Advice on ML Agents Hide and Seek / Tag

Hello all!

For my first project in Unity ML Agents, I’m planning on implementing a hide and seek / tag type of game where the player needs to either hide from or find the agent in an obstacle course featuring moving doors, ramps, walls, etc. I’d like some advice on how the agent should be rewarded or penalized.

My current plan is to have the seeker agent have a raycast in every direction that it can use to see the player. For each second the player is in the agent’s raycast, it gets a small reward. The agent will also get a per-second reward based on how close it is to the player (smaller distance between player and agent = higher reward). The agent will get a large reward upon making contact with the player and it will end the episode.

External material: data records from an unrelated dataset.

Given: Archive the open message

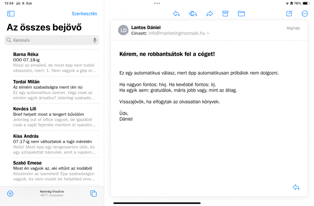Looking at the screenshot, I should (225, 13).
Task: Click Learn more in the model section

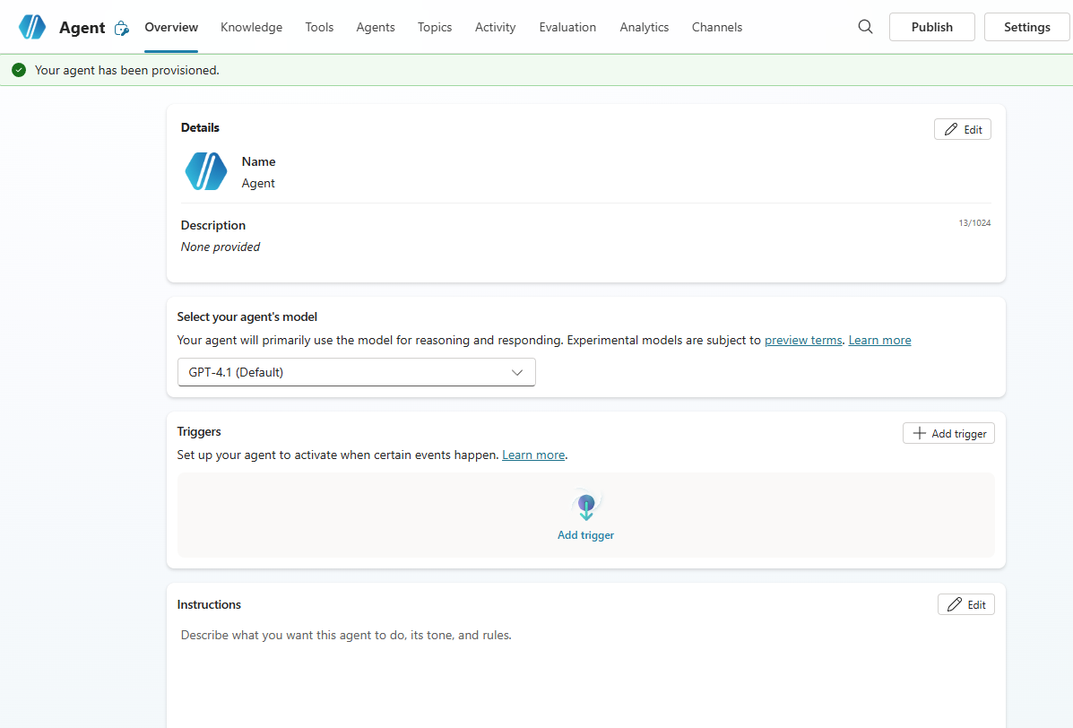Action: pyautogui.click(x=879, y=340)
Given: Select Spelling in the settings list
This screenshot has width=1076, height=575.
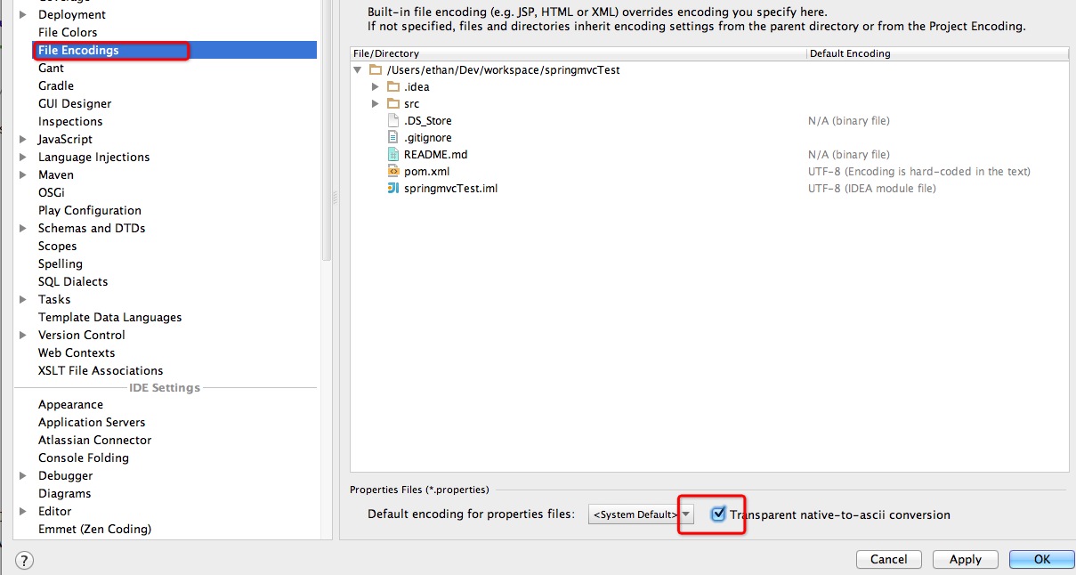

The hiding agent will be similar. It will use raycasts to see the player, but in the hiding agent’s case, it will get a small reward for each second the player is NOT in the agent’s raycast. It will also get a per-second reward based on how far it is from the player (higher distance between player and agent = higher reward). The agent will get a large penalty upon making contact with the player and it will end the episode.

I’m curious as to what issues I can expect to run into or if there’s a better way to implement the agent’s reward system. Also, a question: Will the agent learn on its own how to navigate around obstacles, or will I need to implement a navmesh or some other way of pathfinding for the agent?

I appreciate any and all advice you have to share. Thank you!